Bouville - received some photocopied sketches from Faith the other day (in the post; she's moved to bloody Brighton) and they're looking good so i've asked for the originals to scan. looks like we won't be going live til August, but it's worh it to have Faith involved again.
bestiality and lists - a good combination for any journal entry, i think, especially where listing pet peeves is concerned. i think i might do some listing of such things myself next journal, of course the 'peeves' will be a longer list than the loves list, no matter how hard i may try to make them of equal length - you get grumpier and more cynical as you get older, or at least i have, and think most of the world has gone down the toilet since the early nineties - internet, cheap flights and the ability to download music instead of having to buy albums to for one song you happen to like by a band. . . 'it's not like it used to be,' as i'm often heard chiming.

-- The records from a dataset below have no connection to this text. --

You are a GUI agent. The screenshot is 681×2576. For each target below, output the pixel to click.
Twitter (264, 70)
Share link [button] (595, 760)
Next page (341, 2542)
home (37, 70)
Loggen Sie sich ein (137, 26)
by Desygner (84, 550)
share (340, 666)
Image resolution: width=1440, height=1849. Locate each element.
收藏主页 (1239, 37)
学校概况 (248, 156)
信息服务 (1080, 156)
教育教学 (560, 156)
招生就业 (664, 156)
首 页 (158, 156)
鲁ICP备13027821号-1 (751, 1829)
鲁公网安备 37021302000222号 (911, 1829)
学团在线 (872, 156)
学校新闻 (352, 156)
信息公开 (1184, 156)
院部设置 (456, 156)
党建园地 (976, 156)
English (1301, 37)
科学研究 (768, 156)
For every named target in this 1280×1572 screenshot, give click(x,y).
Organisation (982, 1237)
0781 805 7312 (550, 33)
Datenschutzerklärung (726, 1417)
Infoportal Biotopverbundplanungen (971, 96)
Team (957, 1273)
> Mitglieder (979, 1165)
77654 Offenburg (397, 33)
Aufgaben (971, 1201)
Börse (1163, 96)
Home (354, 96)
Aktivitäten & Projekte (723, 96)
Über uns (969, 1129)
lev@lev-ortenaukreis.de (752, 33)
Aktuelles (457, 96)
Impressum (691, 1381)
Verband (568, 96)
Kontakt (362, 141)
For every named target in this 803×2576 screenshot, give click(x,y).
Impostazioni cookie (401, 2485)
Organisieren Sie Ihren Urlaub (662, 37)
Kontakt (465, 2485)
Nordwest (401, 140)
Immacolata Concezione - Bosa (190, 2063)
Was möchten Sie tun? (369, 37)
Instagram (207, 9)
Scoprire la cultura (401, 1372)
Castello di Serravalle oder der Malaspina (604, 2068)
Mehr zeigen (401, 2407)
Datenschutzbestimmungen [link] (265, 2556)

funnily enough, most of your pet peeves match some of my many. i've alwyas hated phones, laterally in dundee, i got a lot of telemarketers calling me up, to the point that for the last six months or so, i just never plugged my phone in unless i was going to call someone. interruptions of any kind, i have a problem with - phonecalls are part of that, but likewise, i can't stand someone trying to talk to me when i'm writing or painting - i basically have to stop, and generally, glare at the person doing the talking until they go away. sofie basically knew me well enough by a year ago to know that if i'm painting, she has to go be in another room, or out of the flat completely, but yeah. . . i'm one of those people who just can't focus on doing something with people hanging around distracting me.
i stopped listening to the radio - in the uk at least - in about 1992. and at that point, i was only listening to radio 2.
as for middle grounds. . . you would hate people here - no nation on earth loves sitting on the fence more than the swedish do, it's almost like they're incapable of having a clear on concise opinon, as if it's wrong to strongly feel one way or another, they have to be smack bang in the middle so as not to offend anyone. . . that pisses me off, mostly because i respect people with strong opinions most, people who're passionate about what they think, and believe in - and sitting on the fence just shows. . . i don't know, a lack of conviction.
end notes on books - ditto. when i get to the end of a book, i'm done, i don't want to read so dissection of what i've just finished reading.
and fake boobs. . . yeah. there have been a few sets with those gone up lately. sort of cringe-inducing, really. each to their own, but i just think overly enlarged boobs look bloody awful. i'd rather have a girl with no boobs at all - know what i mean?
ah well, enough of my rambling. how'd the skizzenbuch?